The presidential candidate of the African Action Congress, Omoyele Sowore, has decried the number of out-of-school children in Nigeria, saying “it will be a crime not to educate our kids in Nigeria.”
The PUNCH reports that the latest report by the United Nations Educational, Scientific, and Cultural Organisation on Thursday stated that there were “244 million children and youth between the ages of six and 18 worldwide who are still out of school.”
In the statistics, India, Nigeria and Pakistan recorded the highest figures for out-of-school children, giving the African data to include Nigeria “which has an estimated 20 million children and youth out of school, Ethiopia (10.5 million), the Democratic Republic of Congo (5.9 million) and Kenya (1.8 million).”
Reacting on Sunday via a post on Facebook, Sowore said this was disgraceful to the country.
Sowore said, “The UNESCO has reported Nigeria has over 20 million children out of school! 20 million!
“This is both a national disgrace and a state of emergency. But Nigerians are being made to focus on the enemies of kids who kept them out of school in the first place in the coming 2023 elections.”
He decried the fact that this was amid the crisis rocking the universities with the Academic Strike Union of Universities on strike, causing many students to be out of school as well.
The PUNCH reports that ASUU strike is now in its seventh month, since February 14, 2022.
“Besides these kids, our young college students have been locked out of their classrooms by a dishonest and irresponsible government of Nigeria for more than six months now,” Sowore said, adding that, “our #TakeitBack #SoworeMagashi2023 government will declare a state of emergency in the education sector and use a multi-stakeholder/multi-level approach in solving massive problems.
“In line with global best practices, we will engage families and communities and provide social and economic incentives to bring children back to school, we will create and strengthen safe school initiatives to make every child safe in school.”
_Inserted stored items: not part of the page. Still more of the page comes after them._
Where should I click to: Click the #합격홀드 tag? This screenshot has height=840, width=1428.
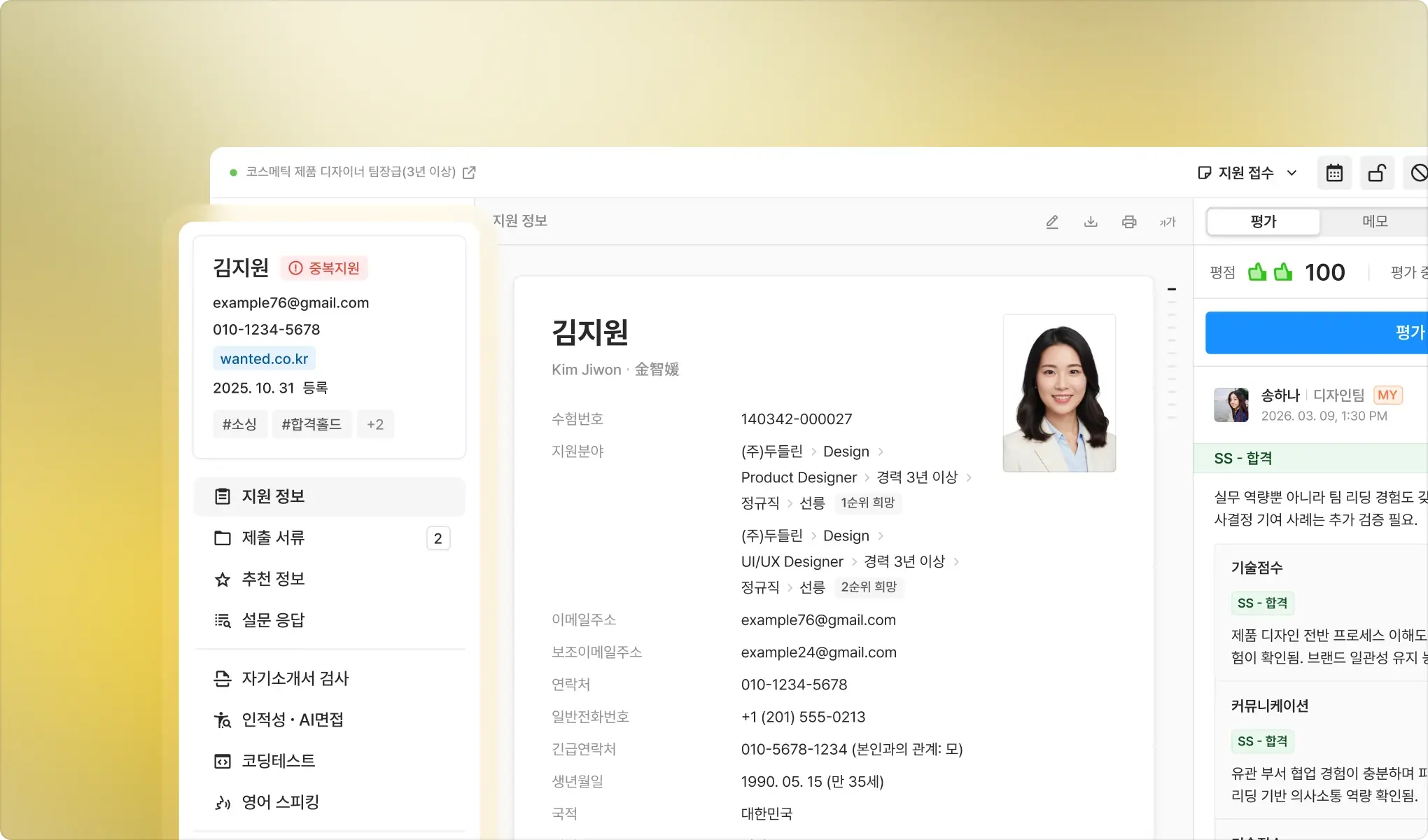point(312,424)
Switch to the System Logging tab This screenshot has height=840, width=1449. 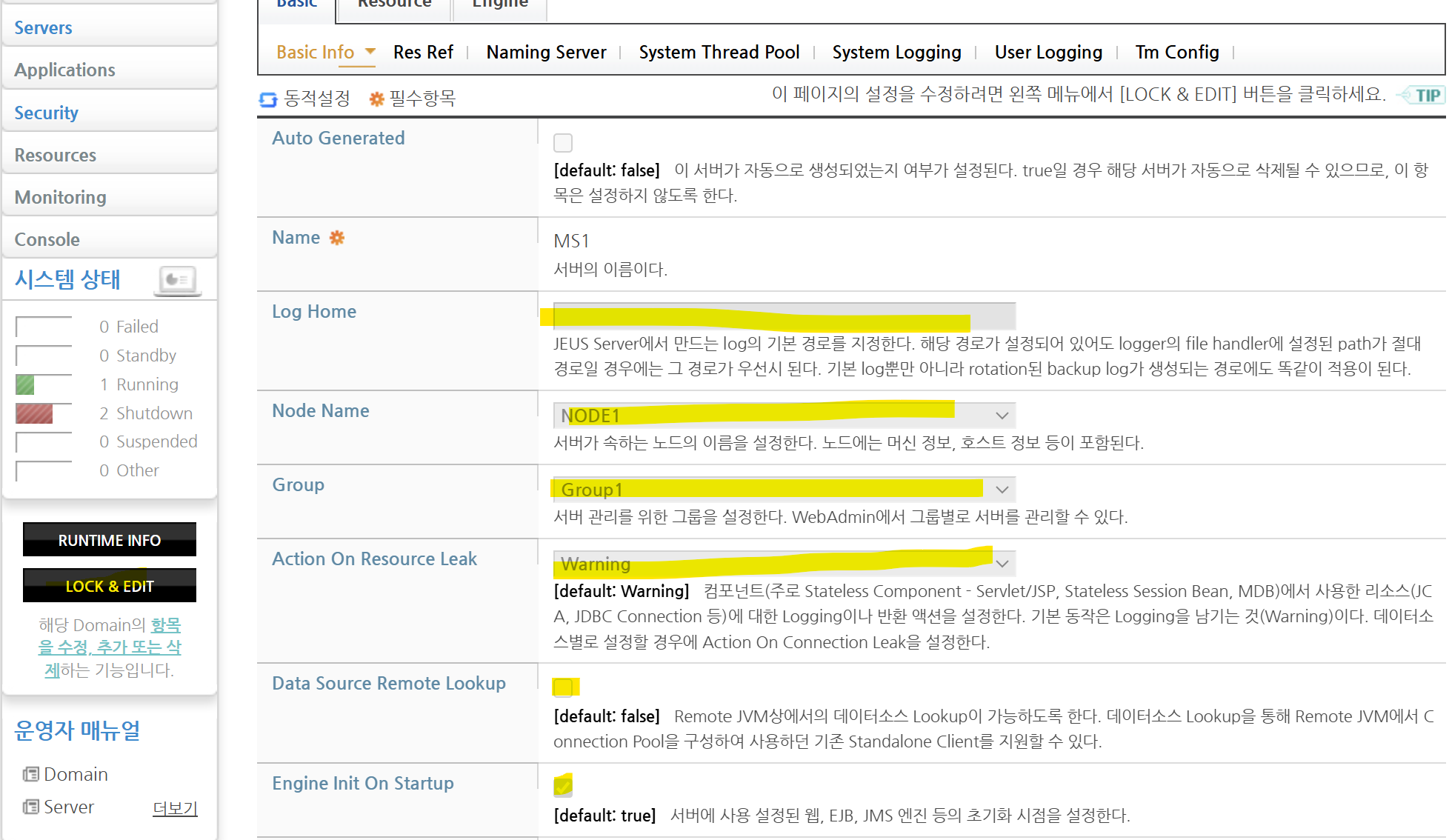point(896,53)
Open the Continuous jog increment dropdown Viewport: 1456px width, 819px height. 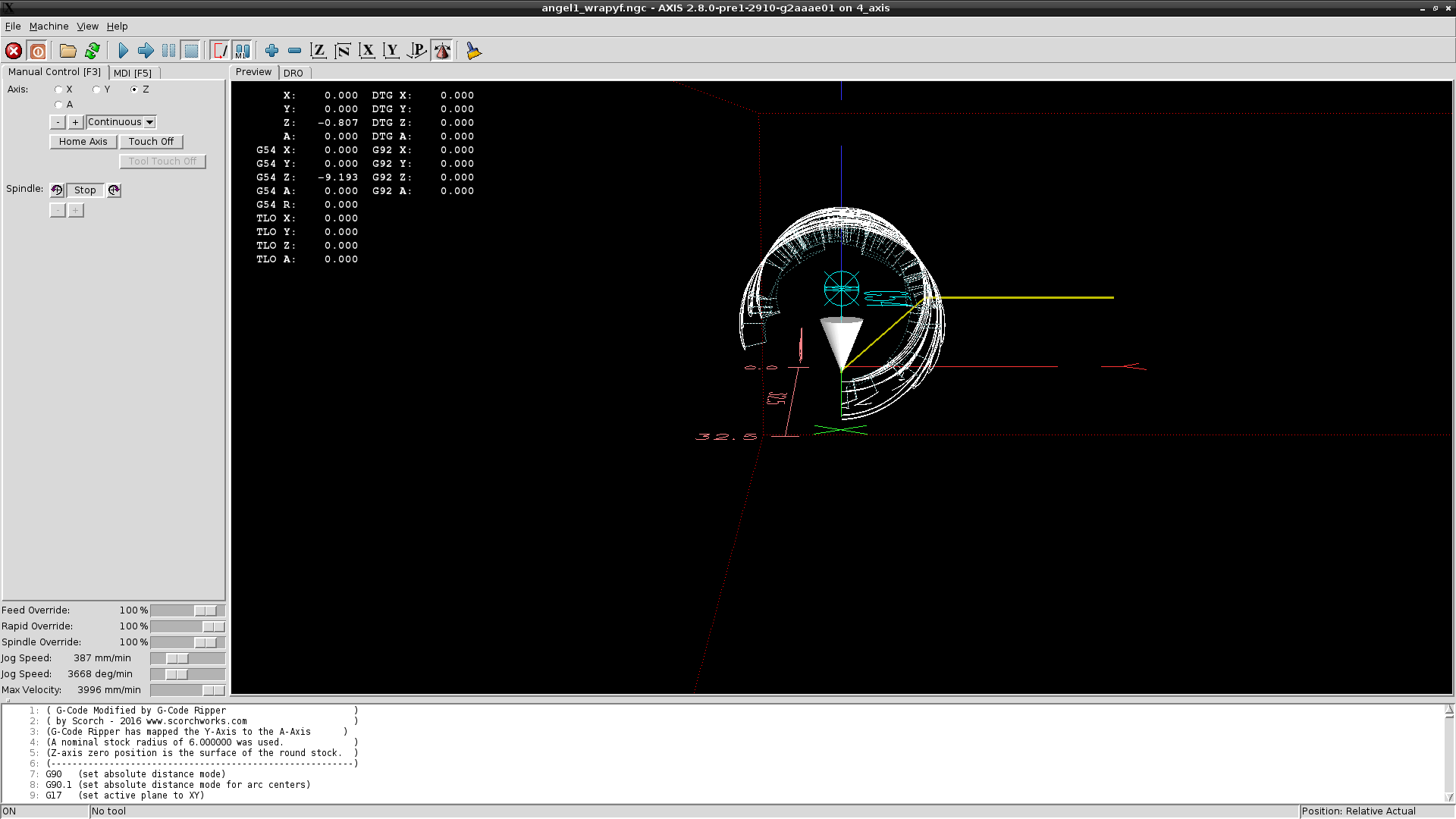pos(150,122)
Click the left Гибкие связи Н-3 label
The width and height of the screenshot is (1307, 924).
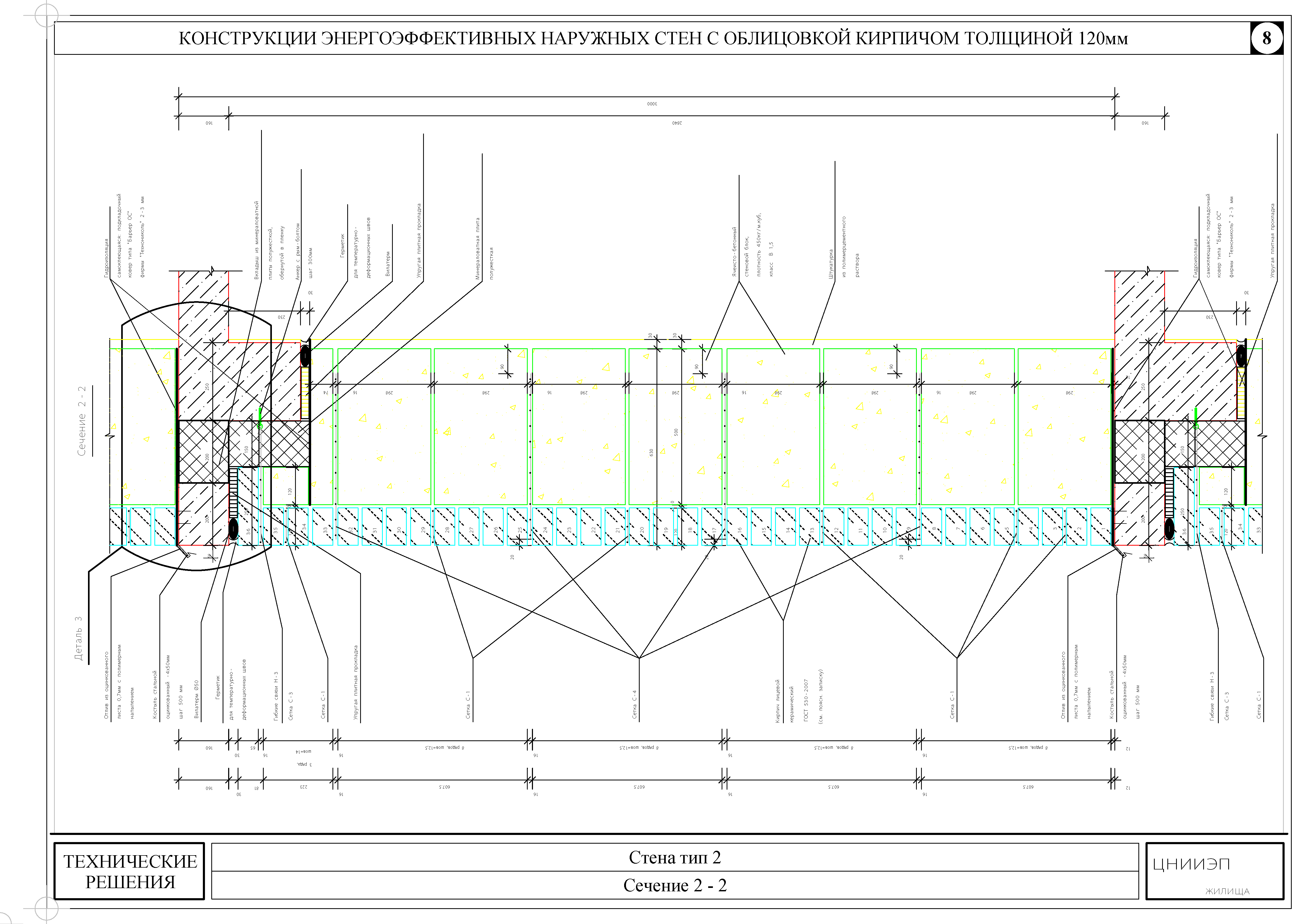click(x=276, y=696)

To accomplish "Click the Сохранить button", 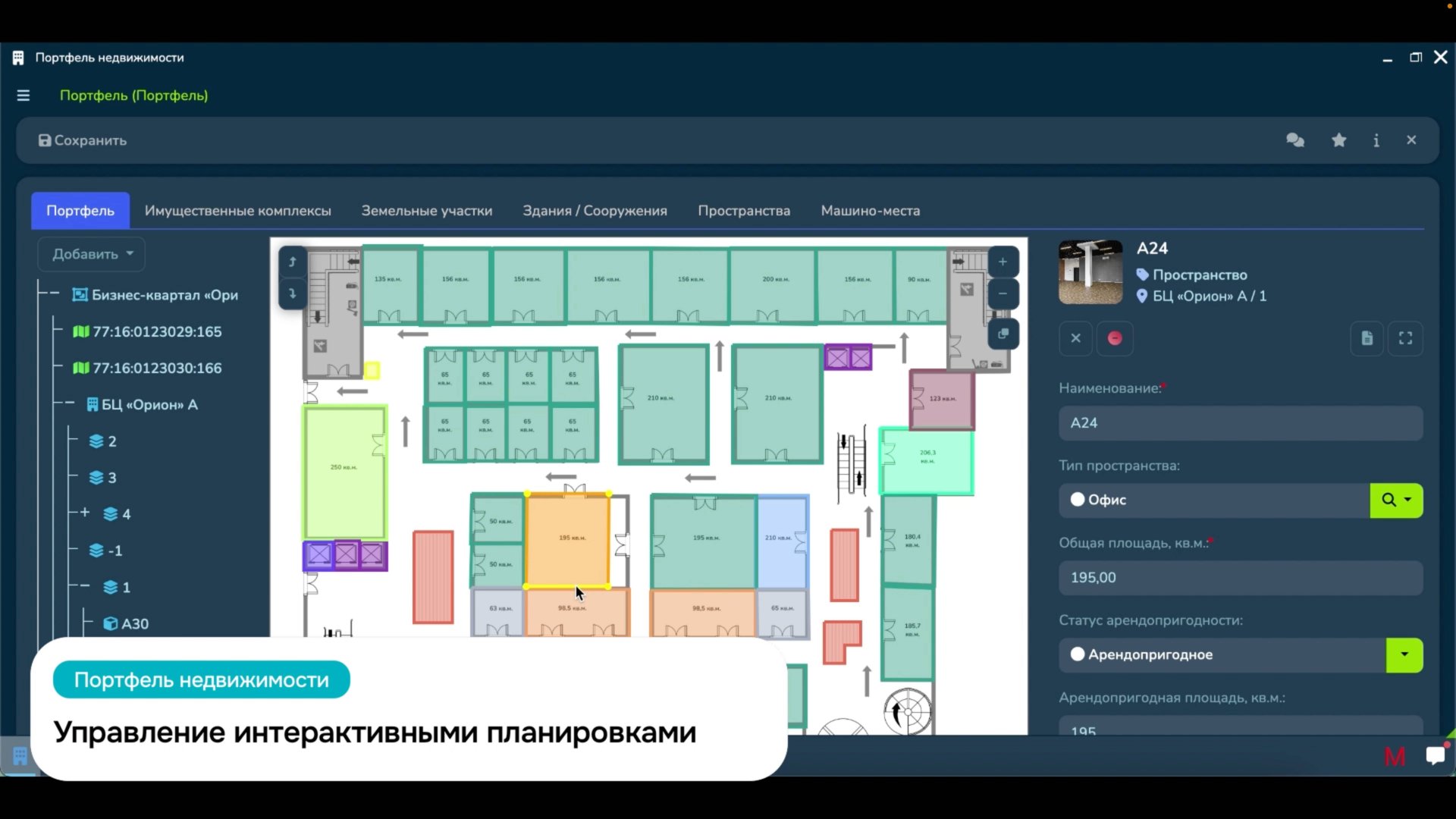I will pyautogui.click(x=83, y=140).
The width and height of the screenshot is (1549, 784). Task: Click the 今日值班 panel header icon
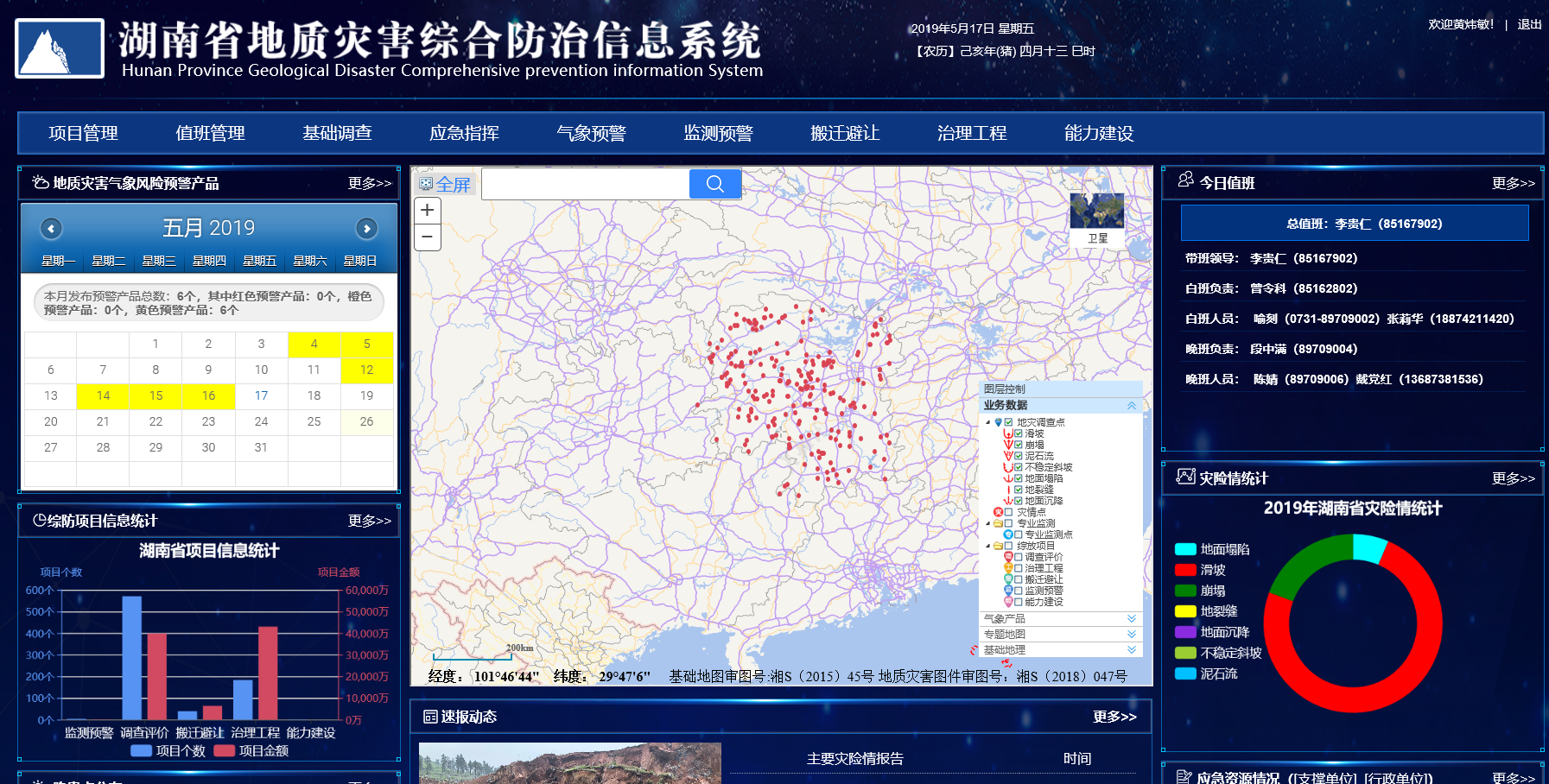tap(1185, 182)
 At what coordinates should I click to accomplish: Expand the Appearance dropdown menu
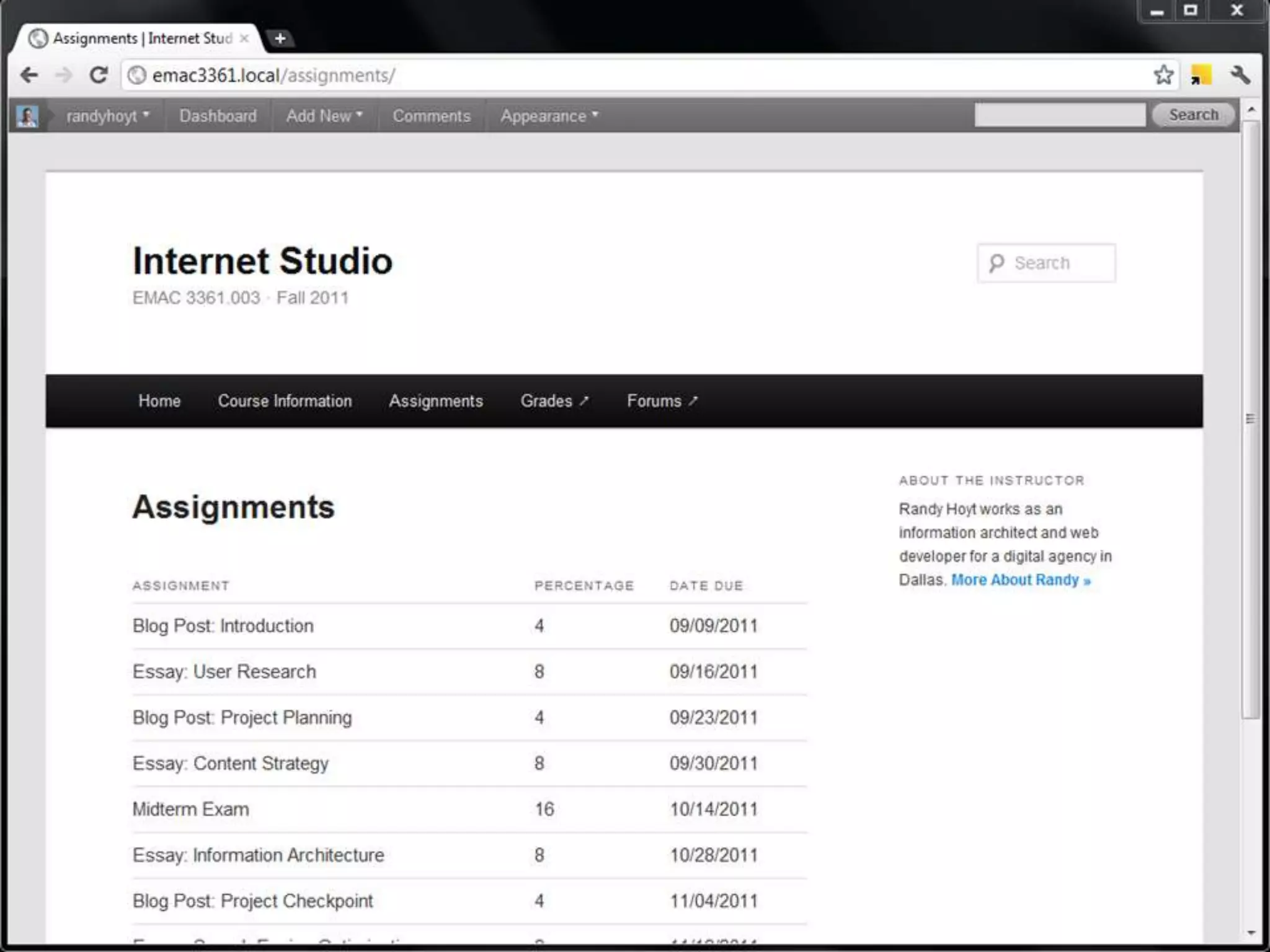point(549,116)
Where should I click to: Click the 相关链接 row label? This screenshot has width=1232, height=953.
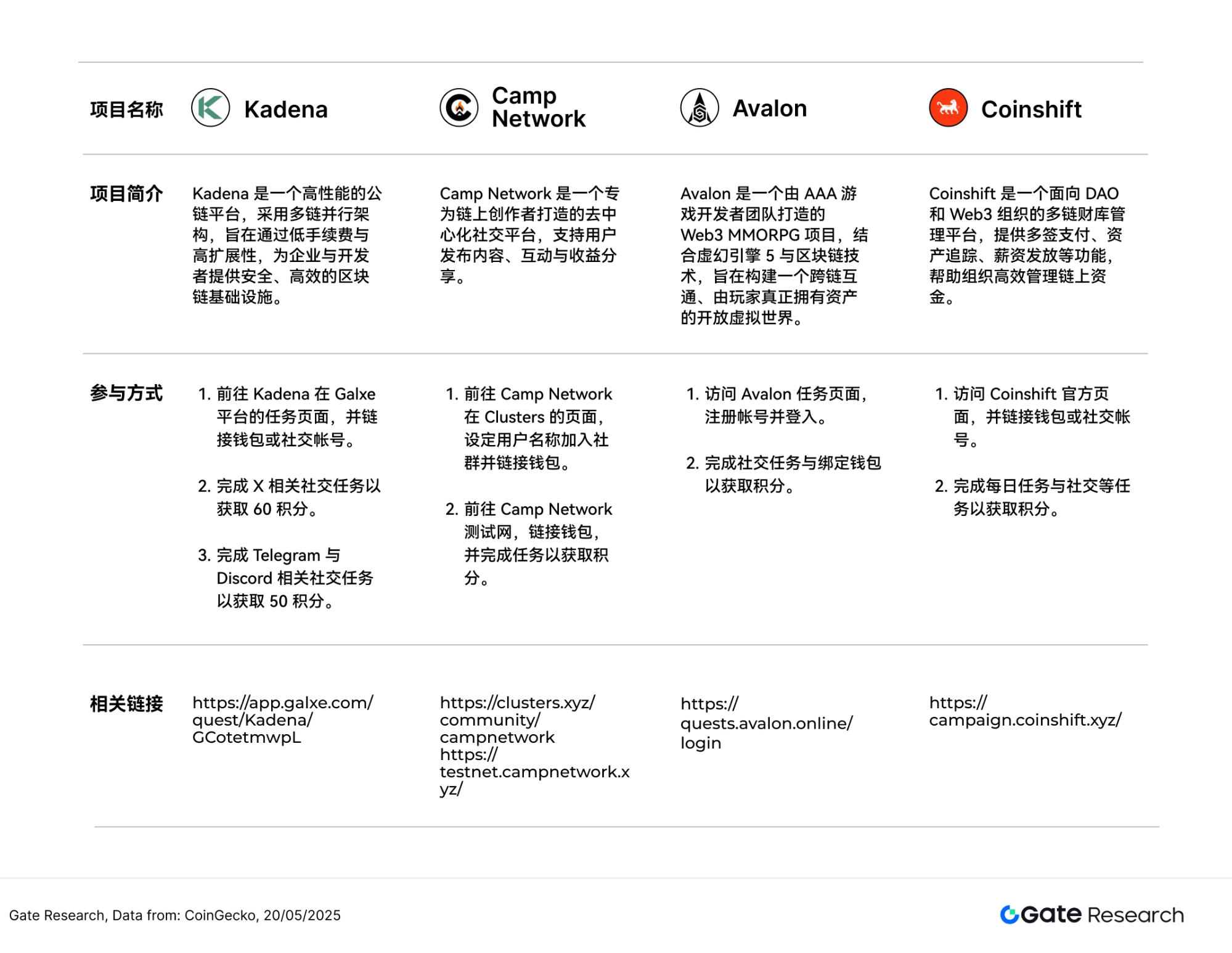pyautogui.click(x=126, y=703)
“Where the environment is unsafe for schooling, we will create community school clusters as an emergency measure with the deployment of virtual learning where possible. We will create sped schools to bring children back and get them up to their grade level in a four-year period.
“By 2027, we would have reduced the out-of-school population by 80 per cent through targeted investment in education, social and economic support for families. As I often stated it will be a crime not to educate our kids in Nigeria,” the human rights activist and Founder of Sahara Reporters, added.